Although resident populations of striped bass, aka "rockfish," live and migrate up several North Carolina rivers each spring to spawn, they really aren't good candidates to maul surface lures, except in that stretch in the western-most section of the Roanoke at Weldon, just east of the town or Roanoke Rapids.
What makes this portion of the river unique are two characteristics: plenty of available baitfish and rocks that squeeze the Roanoke's flow - coming from reservoirs upstream through Roanoke Rapids Lake Dam - into two or three narrow channels.

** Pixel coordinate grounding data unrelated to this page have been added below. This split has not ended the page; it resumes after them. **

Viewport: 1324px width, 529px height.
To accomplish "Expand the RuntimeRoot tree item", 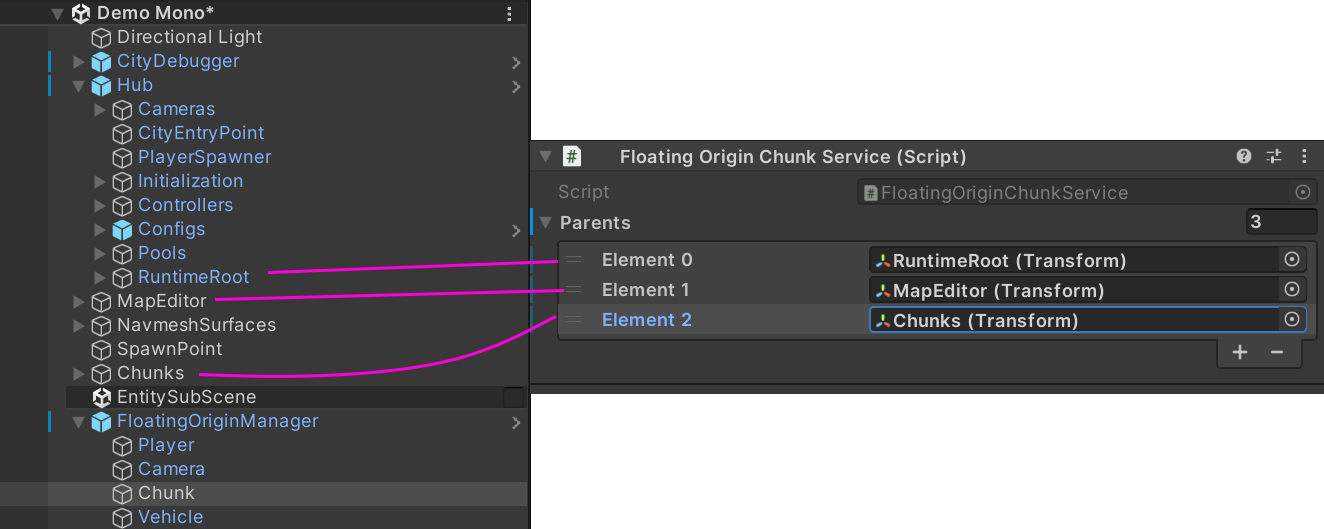I will pos(99,277).

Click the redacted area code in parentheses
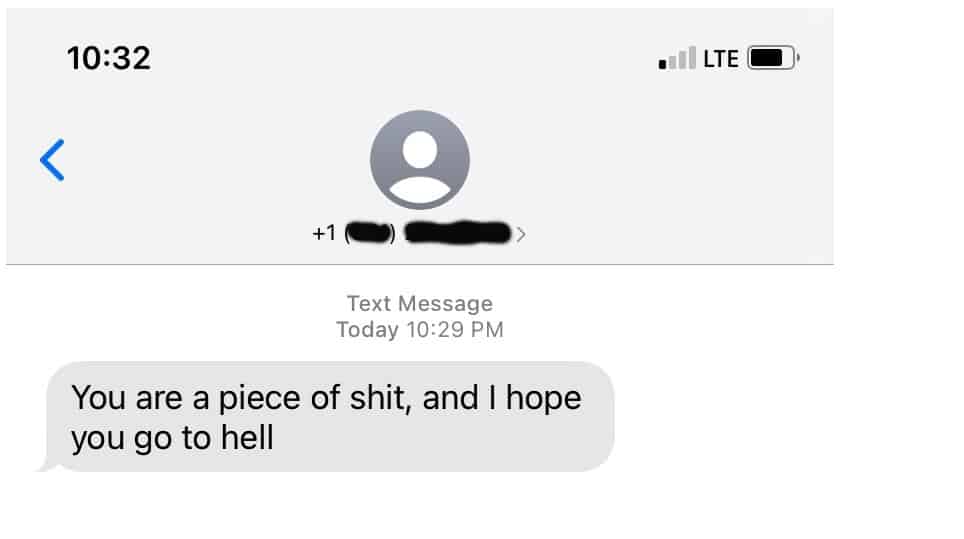tap(370, 234)
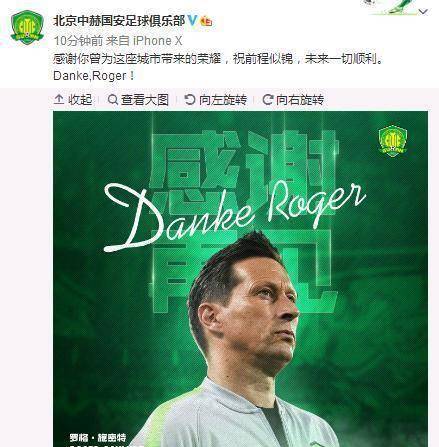This screenshot has height=447, width=439.
Task: Click the club crest inside the poster
Action: coord(393,141)
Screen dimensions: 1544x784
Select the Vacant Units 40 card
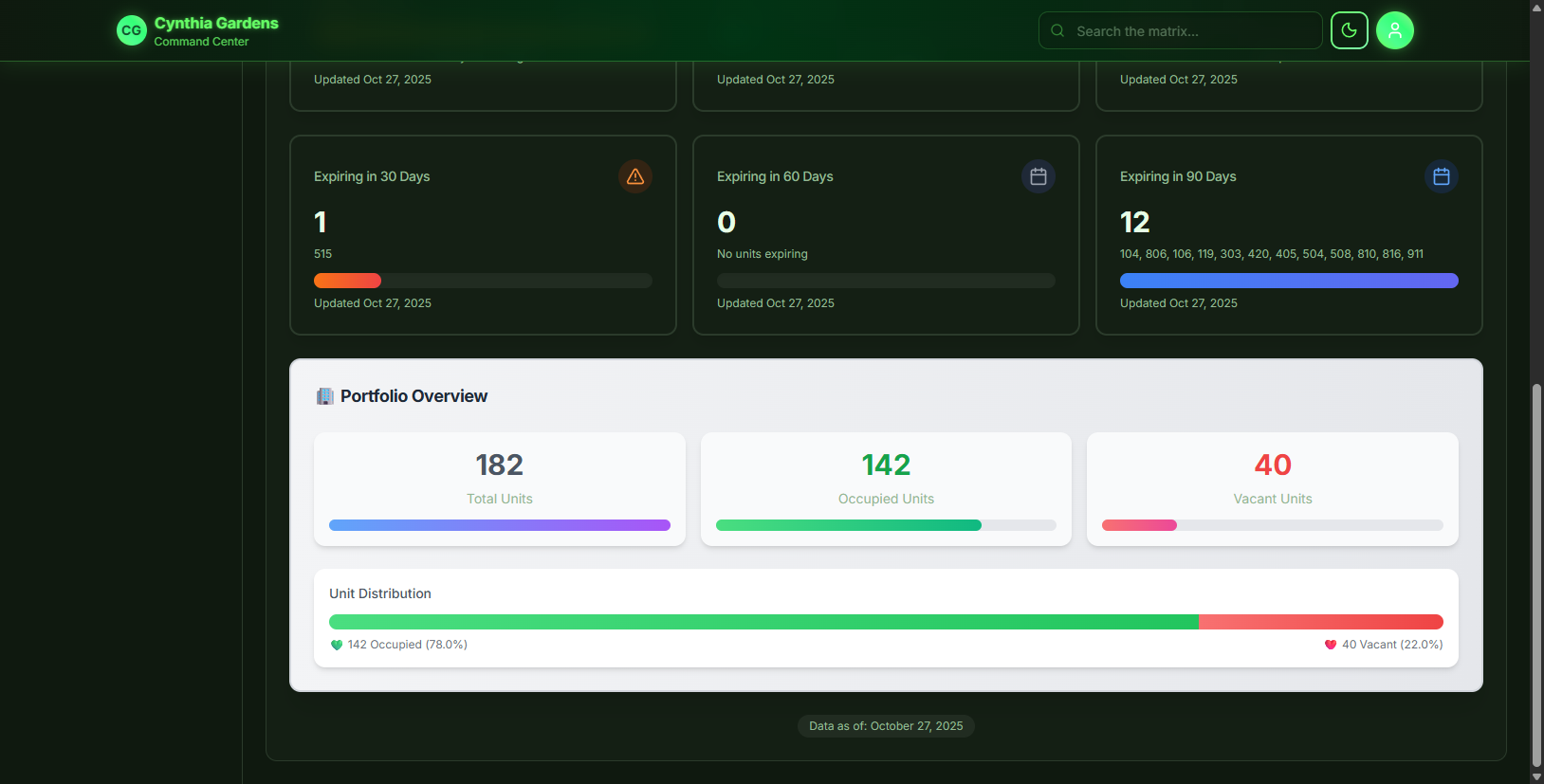1272,488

"Topwater fishing is best here in the spring, usually May, when the river flow is at least 5,000 (cubic feet per second) or less," said Richard Andrews of Washington, who guides anglers on the river every spring. "If the flow is around 5,000 cfs, that's just about perfect for a good topwater bite. Anything less is kind of a problem for boat traffic."
At higher flow rates, stripers still can be caught, but not with the every-cast regularity of a 5,000 to 6,000 cfs flow. When high water submerges the rocks, the river widens and baitfish don't become as concentrated in the narrow channels where stripers easily can attain a meal.
"Anywhere between 5,000 and 6,000 cfs is good for topwater action here," said Andrews. "The problem for boaters is when the flow is more than 5,000 cfs; it hides some of the rocks and some near the boat ramp. Boaters need to be extra careful. I'd recommend first-timers go with someone who knows the river."
Andrews said when the water flow reaches 8,000 to 9,000 cfs, it covers the top of the largest rocks at Weldon.
Before the river's dams and lakes (John H. Kerr, Gaston, Roanoke Rapids) were built, the best water flows for striped- bass reproduction was at high levels.
"A good healthy spawn used to occur when the water was stable and didn't get less than 8,000 or 9,000 cfs," Andrews said, admitting that was before dams were built upstream.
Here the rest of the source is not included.